▸ Extract provided:
Electroconvulsive therapy (ECT) is a well-established effective treatment strategy in treatment-refractory depression. However, despite ECT’s widespread use, the exact neurobiological mechanisms underlying its efficacy are not fully understood. Over the past 3 decades, extensive work in rodents, primates, and humans has begun to delineate the impact of electroconvulsive seizures (ECS) and ECT on neurotransmission systems commonly implicated in depression. In the current review, we will focus on two major biogenic amine systems, namely serotonin and dopamine.
The database of PubMed was searched for preclinical studies describing the effects of ECS on the serotonergic and dopaminergic system using behavioral sensitization paradigms, in vivo brain microdialysis, messenger RNA and protein expression, electrophysiology, and positron emission tomography. Additionally, human data describing ECT’s effects on neurotransmitter turnover, receptor binding, and functional imaging were reviewed together with relevant genetic association studies.
Literature research resulted in 40 published original studies related to ECS/ECT and the serotonergic system, whereby only three were studies in humans. Regarding dopamine, 15 preclinical and 12 human studies were found in PubMed database.
Converging data obtained from genetic and imaging studies in humans have corroborated many of the earlier preclinical and clinical findings relating to enhancement of serotonergic neurotransmission and activation of the mesocorticolimbic dopamine system after ECS/ECT. Moreover, it seems that these effects are evident at various levels, including neurotransmitter release, receptor binding, and overall neurotransmission. Future studies combining convergent modalities could enhance our understanding of the mechanisms underlying ECT’s profound antidepressant effect and would support the development of better pharmacological and somatic treatment approaches for refractory depression.

▸ Recorded information:
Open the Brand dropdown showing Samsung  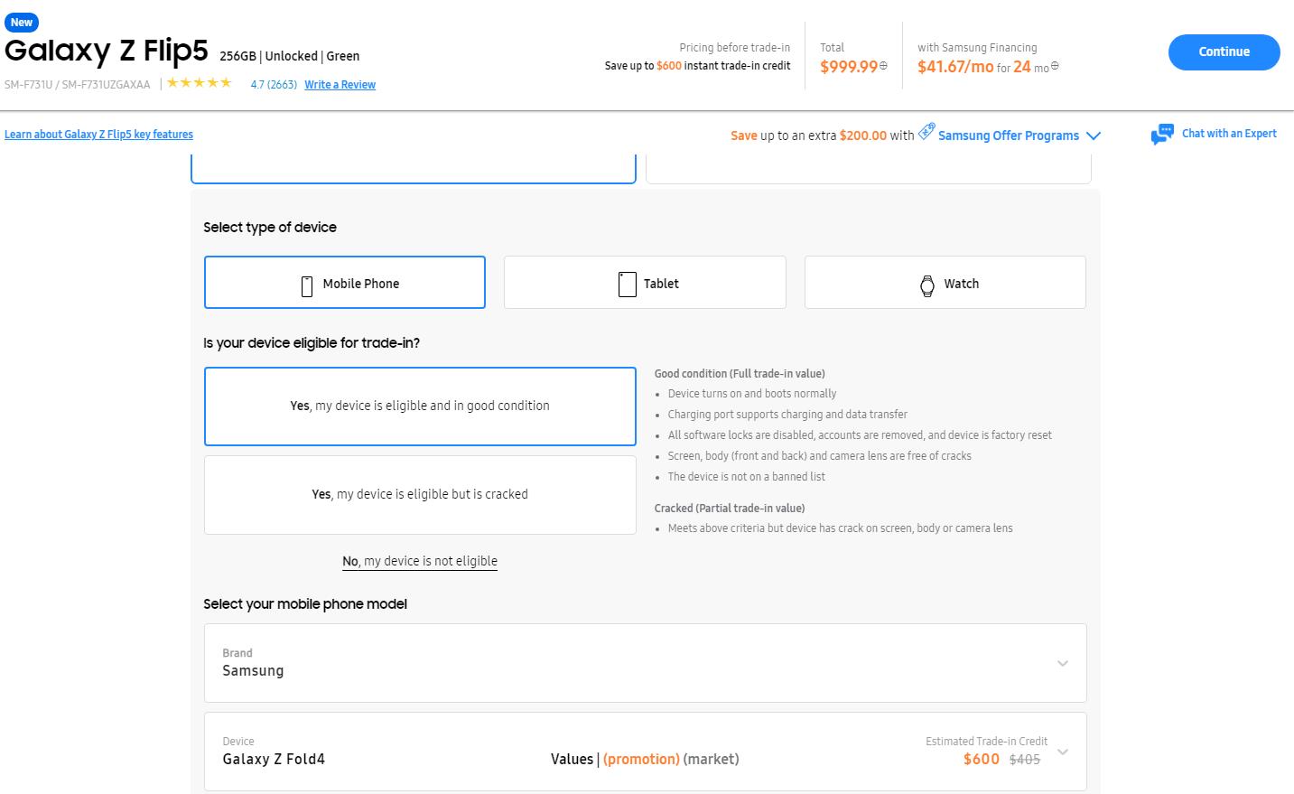645,663
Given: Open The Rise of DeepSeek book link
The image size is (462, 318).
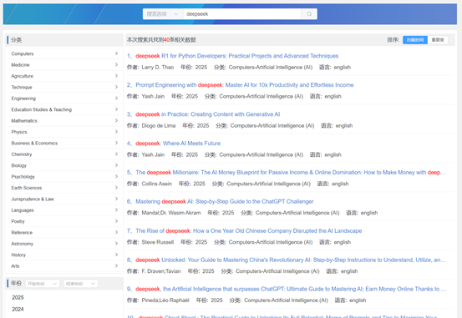Looking at the screenshot, I should coord(249,231).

▸ What to produce:
Copy the part of the electroconvulsive therapy abstract starting with "Literature research resulted" and going on through "in PubMed database.", switching "PubMed" to "MEDLINE".

▸ Exercise solution:
Literature research resulted in 40 published original studies related to ECS/ECT and the serotonergic system, whereby only three were studies in humans. Regarding dopamine, 15 preclinical and 12 human studies were found in MEDLINE database.